Jorimar Bastos afirma que população carcerária é formada por negros e pobres
O presidente da Associação dos Servidores do Sistema Prisional de Goiás, Jorimar Antônio de Bastos Filho, apresenta ao deputado Júlio da Retífica (PSDB) o perfil dos presos hoje em Goiás. Segundo ele, a faixa etária predominante é de 19 a 32 anos, 80% possuem entre primeiro e segundo graus incompletos e 20% são analfabetos. "Infelizmente, o perfil dos presos hoje é de negros e pobres", afirma.
Jorimar observa que a parceria público-privada no setor não é uma boa ideia sob o ponto de vista legal. "Imagine se um preso vem a óbito sob a responsabilidade de uma empresa privada.
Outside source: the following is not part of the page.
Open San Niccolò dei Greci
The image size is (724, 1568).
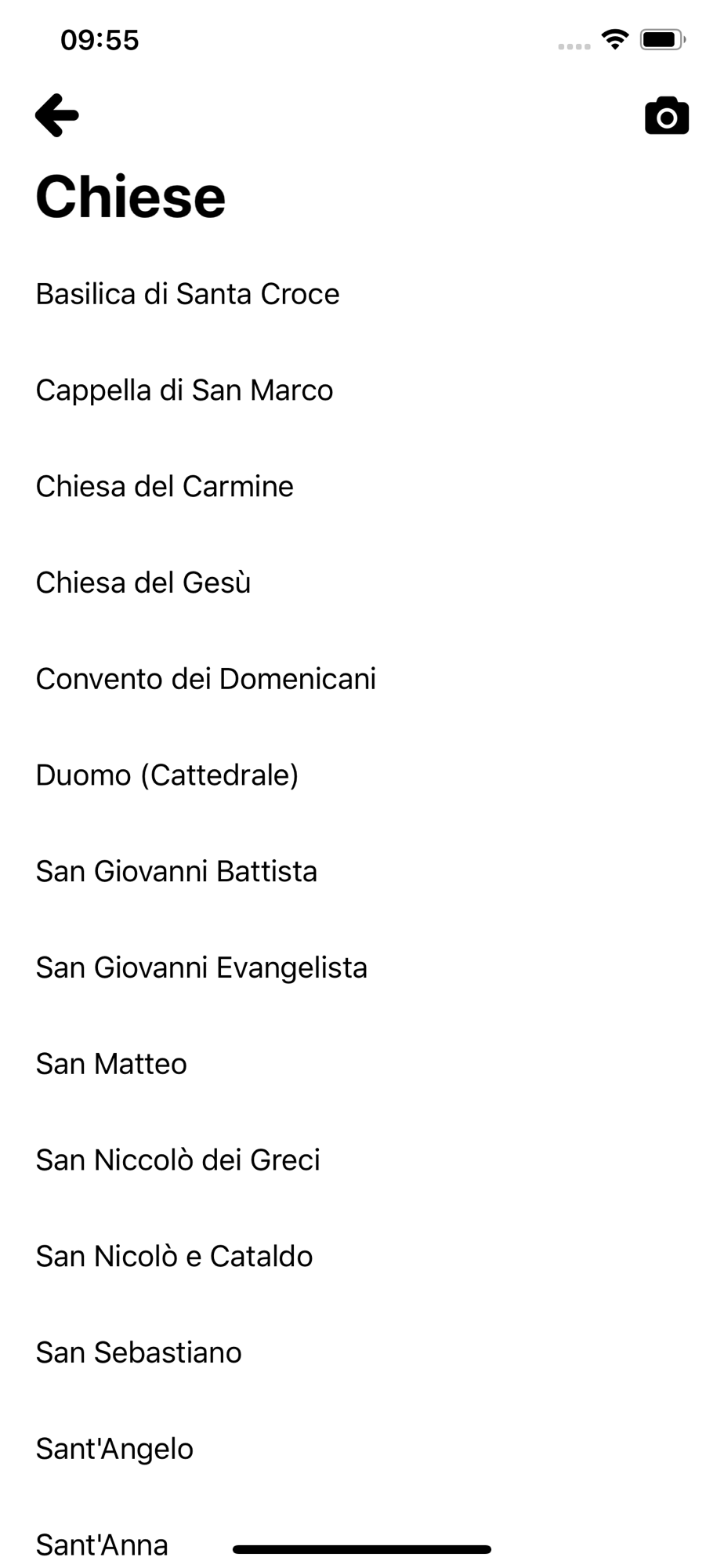point(178,1160)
Sem contar o alto custo financeiro", comenta.
Como exemplo ele cita o caso das refeições servidas aos presos do Cepaigo, que quando eram produzidas no próprio presídio custavam 750 reais por mês para cada preso. "Hoje, com a terceirização deste serviço, subiu para 2 mil reais. Isto é um absurdo, considerando que existe uma cozinha no Cepaigo pronta para funcionar", critica.
Segundo o advogado, outro ponto importante é quanto a ressocialização dos detentos, que no Brasil fica prejudicada por falta de investimento em programas de aprendizagem para os detentos. "Na Inglaterra o preso só consegue sair da cadeia se estudar ou trabalhar. É uma situação boa para ser aplicada no Brasil."
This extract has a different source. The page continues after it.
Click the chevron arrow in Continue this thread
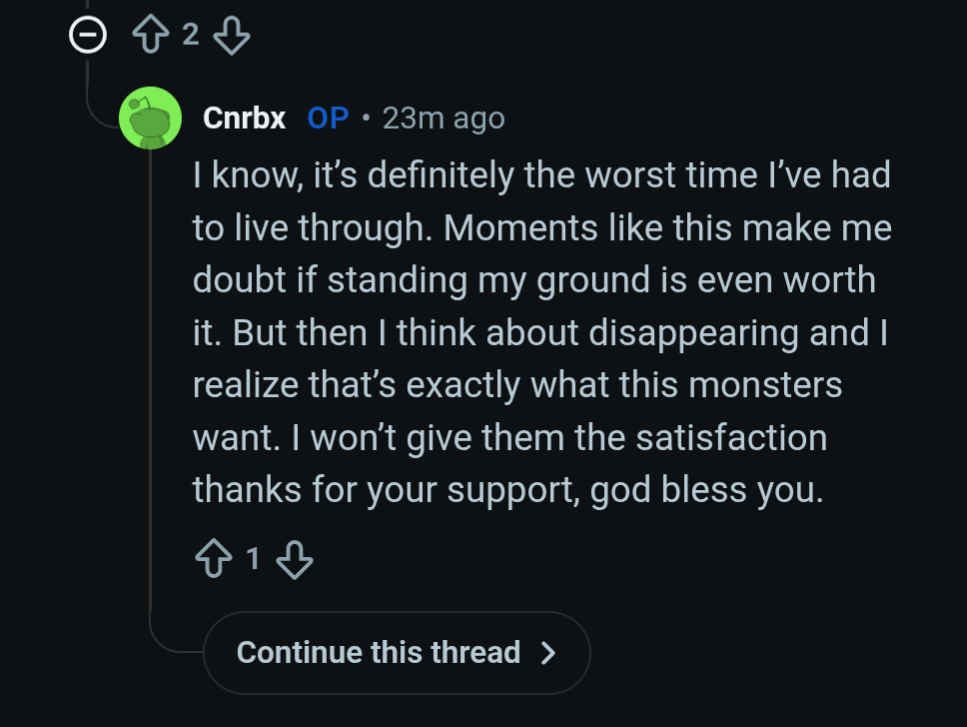The image size is (967, 727). point(547,653)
Jorimar reitera que, para resolver os problemas no sistema prisional, é preciso investimento. "Os recursos humanos existentes são um dos melhores do Brasil. É preciso aumentar este efetivo. Se não aumentar o número de servidores o sistema penal goiano vai parar. Enfirm, o diagnóstico é investimento e ampliação da polícia penal", conclui.